Há um derradeiro e igualmente evocativo parágrafo nesta postagem que conta sobre o verão antecipado que chegou com Pedrinho, Arrigo e as duas Tetês – a Bezerra e a Espíndola: ocorre que Tetê levou para Pirenópolis com a gente o casal potiguar João e Josemária – ele de Caicó, ela de Macau. Não sei se pela origem comum seridoense, mas João se mostrou aquela pessoa que você vê pela primeira vez e tem a impressão de quem sempre conviveu com ela. O cidadão que, identificado com os mesmos pontos de partida, a mesma geografia humana pretérita, torna-se instantaneamente um amigo com quem se está tão à vontade como se conhecesse desde o jardim de infância. E é bom que isso ainda aconteça quando a gente tem 45 anos, vive numa cidade onde os contatos pessoais são menos efusivos do que na costa nordestina e onde, por questão de vida profissional e familiar mesmo, acha até que não vai mais encontrar novos amigos.

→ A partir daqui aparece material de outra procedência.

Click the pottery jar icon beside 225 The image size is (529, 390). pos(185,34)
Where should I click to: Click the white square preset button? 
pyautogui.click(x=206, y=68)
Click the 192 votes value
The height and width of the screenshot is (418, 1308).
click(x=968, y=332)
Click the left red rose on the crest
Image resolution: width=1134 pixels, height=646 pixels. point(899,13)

João, com seu sorriso de caicoense tranqüilo, contraria tudo isso.



E junto com ele, tem Josemária – que eu conhecia, ora. Sabia que conhecia antes de encontrar na partida para Pirenópolis aqui perto na igrejinha do Setor Militar. Você também deve lembrar de Josemária, uma figura marcante da Natal dos anos 80 e que hoje está instalada em Brasília, cidade que adotou, botou no braço pra ninar e não pretende deixar tão cedo. Josemária Patrício foi uma revolução no sistema policial potiguar da década de 80, como delegada de Defraudações e de Roubo de Veículos num tempo em que qualquer feminismo era batalha muito mais ferrenha. Agora você imagine no campo do trabalho policial, minha leitora e meu leitor identificado com as coisas do tempo e do lugar. O que eu ignorava é que Josemária é um livro de memórias sobre a Natal dos tempos em que Ponta Negra não tinha água encanada nem telefone, da época em que o meio estudantil da UFRN misturava direito com filosofia (como ela própria fez), de uma era em que a gente ria sem maldade de certa figura apelidada (pela turma de Josemária, veja só) de “Pinote de Cabra”.

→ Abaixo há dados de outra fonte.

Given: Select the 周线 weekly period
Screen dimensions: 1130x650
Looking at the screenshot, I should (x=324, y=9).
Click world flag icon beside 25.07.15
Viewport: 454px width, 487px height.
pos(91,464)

Dias atrás houve no tuite um pequeno movimento que lembrava a “Natal das antigas”. Josemária não usa o tuíte ou qualquer outra rede social. Se usasse, teria dado show no “Natal das antigas” com as lembranças que mostrou pra gente no final de semana em Pirenópolis, durante este encontro que cimentou a impressão dispersa no ar da minha percepção de que, sim, este ano o verão chegou mais cedo. Ou pelo menos deu uma prévia de presente neste restinho de pausa de meio de ano, a tempo de a gente respirar fundo e se agüentar até o dezembro propriamente dito, quando a sina do tempo lembrado se completa e se renova. E esta postagem é o meu muito obrigado a todos os aqui citados e que permitiram, favoreceram, contribuíram para que essa bonança extemporânea acontecesse.